The imposition of idle land tax is mandated in the Local Government Code (LGC) and Agricultural and Fisheries Modernization Act (AFMA), enabling Local Government Units (LGUs) to push landowners to put their agricultural lands to productive use.
The agreement was reached upon clarification that there is no inconsistency between the two laws with regard to idle land taxation. The LGC considers idle land tax as a revenue-raising measure while the AFMA treats it as a form of a penalty for agricultural inactivity.
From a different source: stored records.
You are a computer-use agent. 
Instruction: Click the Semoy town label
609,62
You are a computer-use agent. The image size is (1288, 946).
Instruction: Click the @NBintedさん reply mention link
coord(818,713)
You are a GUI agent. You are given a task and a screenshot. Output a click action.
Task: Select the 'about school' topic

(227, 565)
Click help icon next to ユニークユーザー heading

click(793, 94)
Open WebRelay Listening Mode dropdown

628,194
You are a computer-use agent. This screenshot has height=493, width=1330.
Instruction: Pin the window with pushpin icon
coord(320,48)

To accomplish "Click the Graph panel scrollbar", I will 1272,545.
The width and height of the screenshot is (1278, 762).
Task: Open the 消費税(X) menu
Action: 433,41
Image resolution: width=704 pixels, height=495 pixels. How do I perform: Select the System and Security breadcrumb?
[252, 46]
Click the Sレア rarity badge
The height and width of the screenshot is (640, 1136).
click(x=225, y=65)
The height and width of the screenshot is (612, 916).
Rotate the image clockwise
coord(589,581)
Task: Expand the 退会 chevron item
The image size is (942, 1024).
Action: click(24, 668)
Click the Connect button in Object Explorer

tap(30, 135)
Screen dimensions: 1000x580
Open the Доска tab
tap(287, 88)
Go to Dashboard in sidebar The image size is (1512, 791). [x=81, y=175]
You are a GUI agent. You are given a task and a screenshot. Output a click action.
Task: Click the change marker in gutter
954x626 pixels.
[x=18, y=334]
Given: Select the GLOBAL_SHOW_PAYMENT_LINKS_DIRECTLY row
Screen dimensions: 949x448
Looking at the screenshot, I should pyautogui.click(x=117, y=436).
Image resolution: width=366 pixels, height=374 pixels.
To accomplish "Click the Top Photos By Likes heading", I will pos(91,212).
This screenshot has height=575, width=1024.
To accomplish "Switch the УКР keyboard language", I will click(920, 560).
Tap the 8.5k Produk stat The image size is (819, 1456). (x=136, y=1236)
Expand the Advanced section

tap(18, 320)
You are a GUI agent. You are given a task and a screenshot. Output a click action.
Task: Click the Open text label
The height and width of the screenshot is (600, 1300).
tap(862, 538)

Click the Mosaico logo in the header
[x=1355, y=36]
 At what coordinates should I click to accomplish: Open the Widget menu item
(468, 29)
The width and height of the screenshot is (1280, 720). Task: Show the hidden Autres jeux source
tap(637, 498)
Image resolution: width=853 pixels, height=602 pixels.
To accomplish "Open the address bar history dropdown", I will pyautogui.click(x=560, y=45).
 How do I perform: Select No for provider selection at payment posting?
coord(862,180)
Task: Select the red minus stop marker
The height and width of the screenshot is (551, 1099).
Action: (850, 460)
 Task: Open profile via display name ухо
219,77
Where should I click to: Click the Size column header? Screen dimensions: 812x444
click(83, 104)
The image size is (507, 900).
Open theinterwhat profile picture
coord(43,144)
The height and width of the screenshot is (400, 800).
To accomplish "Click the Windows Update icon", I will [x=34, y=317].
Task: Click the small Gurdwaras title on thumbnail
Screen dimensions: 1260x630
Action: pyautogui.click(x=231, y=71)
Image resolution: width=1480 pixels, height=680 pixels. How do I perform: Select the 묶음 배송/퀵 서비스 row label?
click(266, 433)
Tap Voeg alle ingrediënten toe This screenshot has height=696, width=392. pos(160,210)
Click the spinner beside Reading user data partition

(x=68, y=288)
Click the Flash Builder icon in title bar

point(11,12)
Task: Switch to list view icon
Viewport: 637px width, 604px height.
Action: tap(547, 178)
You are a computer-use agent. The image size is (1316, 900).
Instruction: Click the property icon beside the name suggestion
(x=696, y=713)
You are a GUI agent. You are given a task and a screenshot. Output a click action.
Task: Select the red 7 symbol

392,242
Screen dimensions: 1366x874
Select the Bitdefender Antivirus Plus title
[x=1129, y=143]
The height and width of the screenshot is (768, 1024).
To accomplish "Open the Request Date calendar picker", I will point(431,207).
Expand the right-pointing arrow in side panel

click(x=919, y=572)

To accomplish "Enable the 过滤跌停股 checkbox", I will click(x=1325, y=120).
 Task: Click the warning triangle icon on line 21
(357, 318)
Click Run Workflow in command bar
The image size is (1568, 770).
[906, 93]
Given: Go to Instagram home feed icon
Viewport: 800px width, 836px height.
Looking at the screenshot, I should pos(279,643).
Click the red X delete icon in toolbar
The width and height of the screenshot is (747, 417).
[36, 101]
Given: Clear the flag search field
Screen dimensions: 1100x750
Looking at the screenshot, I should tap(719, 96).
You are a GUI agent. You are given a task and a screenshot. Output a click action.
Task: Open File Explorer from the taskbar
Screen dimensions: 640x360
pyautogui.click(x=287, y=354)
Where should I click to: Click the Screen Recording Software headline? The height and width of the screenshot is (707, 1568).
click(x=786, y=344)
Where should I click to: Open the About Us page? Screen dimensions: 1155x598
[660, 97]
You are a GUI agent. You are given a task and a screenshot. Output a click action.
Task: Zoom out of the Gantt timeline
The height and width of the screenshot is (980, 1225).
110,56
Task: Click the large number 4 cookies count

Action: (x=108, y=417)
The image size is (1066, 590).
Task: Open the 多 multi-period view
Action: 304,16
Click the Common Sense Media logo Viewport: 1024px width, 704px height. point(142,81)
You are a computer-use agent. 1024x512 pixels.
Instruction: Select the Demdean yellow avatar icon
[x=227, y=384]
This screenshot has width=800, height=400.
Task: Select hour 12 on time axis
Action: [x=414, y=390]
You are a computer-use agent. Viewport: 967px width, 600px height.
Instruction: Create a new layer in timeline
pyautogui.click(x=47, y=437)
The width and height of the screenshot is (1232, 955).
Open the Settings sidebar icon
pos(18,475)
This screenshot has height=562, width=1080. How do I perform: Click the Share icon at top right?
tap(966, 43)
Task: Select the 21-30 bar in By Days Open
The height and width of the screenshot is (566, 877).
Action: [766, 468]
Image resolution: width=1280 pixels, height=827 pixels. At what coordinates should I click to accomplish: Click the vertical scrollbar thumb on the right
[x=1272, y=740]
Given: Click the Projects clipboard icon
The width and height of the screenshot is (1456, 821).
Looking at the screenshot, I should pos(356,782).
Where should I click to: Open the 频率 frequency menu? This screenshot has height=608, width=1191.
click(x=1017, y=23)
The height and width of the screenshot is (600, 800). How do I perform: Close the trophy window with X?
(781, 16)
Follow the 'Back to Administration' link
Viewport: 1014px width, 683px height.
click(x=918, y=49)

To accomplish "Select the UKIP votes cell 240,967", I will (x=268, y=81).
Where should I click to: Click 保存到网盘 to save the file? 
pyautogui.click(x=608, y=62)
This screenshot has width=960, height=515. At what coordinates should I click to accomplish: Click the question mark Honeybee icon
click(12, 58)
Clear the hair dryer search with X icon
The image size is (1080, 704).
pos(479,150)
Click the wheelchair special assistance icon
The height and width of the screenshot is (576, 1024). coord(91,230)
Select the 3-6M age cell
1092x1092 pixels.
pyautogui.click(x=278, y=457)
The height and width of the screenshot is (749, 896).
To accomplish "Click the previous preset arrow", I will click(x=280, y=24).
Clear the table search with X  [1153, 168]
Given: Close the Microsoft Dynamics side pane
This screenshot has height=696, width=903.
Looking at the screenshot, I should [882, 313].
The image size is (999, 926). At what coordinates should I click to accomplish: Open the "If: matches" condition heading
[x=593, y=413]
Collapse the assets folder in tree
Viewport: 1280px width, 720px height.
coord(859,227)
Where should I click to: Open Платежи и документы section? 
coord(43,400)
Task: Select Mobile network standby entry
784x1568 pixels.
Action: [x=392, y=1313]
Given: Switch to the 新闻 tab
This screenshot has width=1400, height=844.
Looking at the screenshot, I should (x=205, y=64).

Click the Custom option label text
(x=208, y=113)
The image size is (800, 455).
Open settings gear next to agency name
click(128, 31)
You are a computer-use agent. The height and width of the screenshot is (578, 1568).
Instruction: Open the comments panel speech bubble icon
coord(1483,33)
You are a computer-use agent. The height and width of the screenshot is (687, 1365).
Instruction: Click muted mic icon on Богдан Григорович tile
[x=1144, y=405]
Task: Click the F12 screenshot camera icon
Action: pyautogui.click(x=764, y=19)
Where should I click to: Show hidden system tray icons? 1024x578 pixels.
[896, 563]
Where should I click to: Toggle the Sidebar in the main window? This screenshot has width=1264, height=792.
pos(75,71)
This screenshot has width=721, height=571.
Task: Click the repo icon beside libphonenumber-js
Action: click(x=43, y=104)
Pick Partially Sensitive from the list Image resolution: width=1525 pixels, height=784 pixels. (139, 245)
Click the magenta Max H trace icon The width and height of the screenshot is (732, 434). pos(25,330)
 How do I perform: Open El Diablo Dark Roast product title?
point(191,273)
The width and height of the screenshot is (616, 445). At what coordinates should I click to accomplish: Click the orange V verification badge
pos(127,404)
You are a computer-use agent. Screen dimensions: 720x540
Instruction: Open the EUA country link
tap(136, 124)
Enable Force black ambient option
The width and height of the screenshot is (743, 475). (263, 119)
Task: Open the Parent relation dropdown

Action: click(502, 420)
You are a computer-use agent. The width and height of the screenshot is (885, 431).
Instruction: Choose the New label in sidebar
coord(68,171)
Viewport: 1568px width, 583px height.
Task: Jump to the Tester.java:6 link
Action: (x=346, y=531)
In both laws, the idle land tax is collected primarily by the municipal treasurer. However, the municipality does not retain the proceeds as these accrue to the general fund of the province, in the case of the LGC-mandated idle land tax, and to the national treasury, in the case of AFMA.
To encourage the municipality to collect the said tax, the NLUC also agreed to push for the amendment of Section 273 of the LGC and Rule 11.3 of the AFMA's implementing rules and regulations (IRR) to provide for municipal share from the proceeds of idle land tax.
The NLUC will also advise the Leagues of Provinces and Municipalities to bilaterally discuss possible tax sharing schemes as an interim measure.
Since April this year, the NLUC has been discussing long-term policy measures that could increase rice production. …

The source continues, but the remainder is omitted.